Although burn pits have been identified as the worse single source, there were other pollutants in the air, depending on where the Veteran was stationed. Dust particles were said to blot out the sun. The so-called “moon dust” in parts of southern Afghanistan was different from the airborne grit in southern Iraq, or the smog, dust and fecal matter from open sewers in Kabul. The level of exposure also depended on the Veteran’s job. Outside the wire, there were areas of intense gunfire and it was extremely dangerous to leave camp. The burn pits were inside the camp. Nobody wanted to be the last Marine to die for taking out the garbage – so they disposed of the trash within their stations, in the burn pits.
The seventy thousand registered Veterans are only a small fraction of the estimated 3 million individuals who may be eligible to join the register. More Veterans need to register and begin treatment for their health complaints in order for scientists and experts to get a better sense of what the exposures were and to help doctors figure out the downstream effects of these conditions.

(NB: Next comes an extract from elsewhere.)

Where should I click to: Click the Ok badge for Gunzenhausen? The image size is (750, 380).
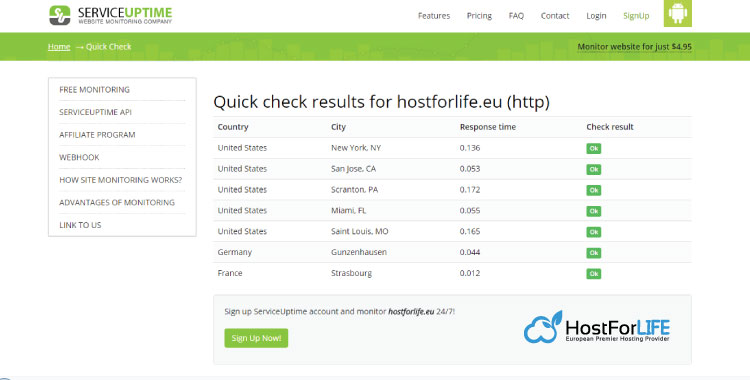pyautogui.click(x=594, y=253)
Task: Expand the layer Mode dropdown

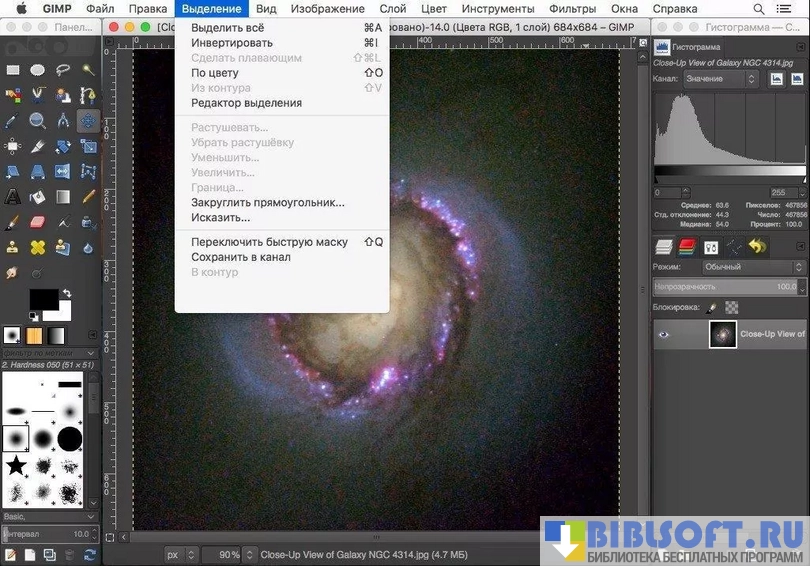Action: tap(748, 267)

The bill in legislation calls for the VA to build a center headed by a team of medical geologist to help untangle the various toxins in the Veterans lungs. This center will force the VA to concentrate on identifying and treating the Veterans with these conditions, and support ongoing research.
Under current regulation, VA presumes certain chronic, unexplained symptoms existing six months or more are related to Gulf War service without regard to cause. However, these presumptive illnesses must have appeared during active duty in the SW Asia theater of military operations on or by December 31, 2016. With this expiration date looming over Veterans whose symptoms have not yet arisen and with still a lot of unknown science behind the effects of the multiple toxic exposures that these Veterans endured, it is feasible to hope that this date is extended and that newly discovered links to illness and disease associated with such exposure are added to the regulation.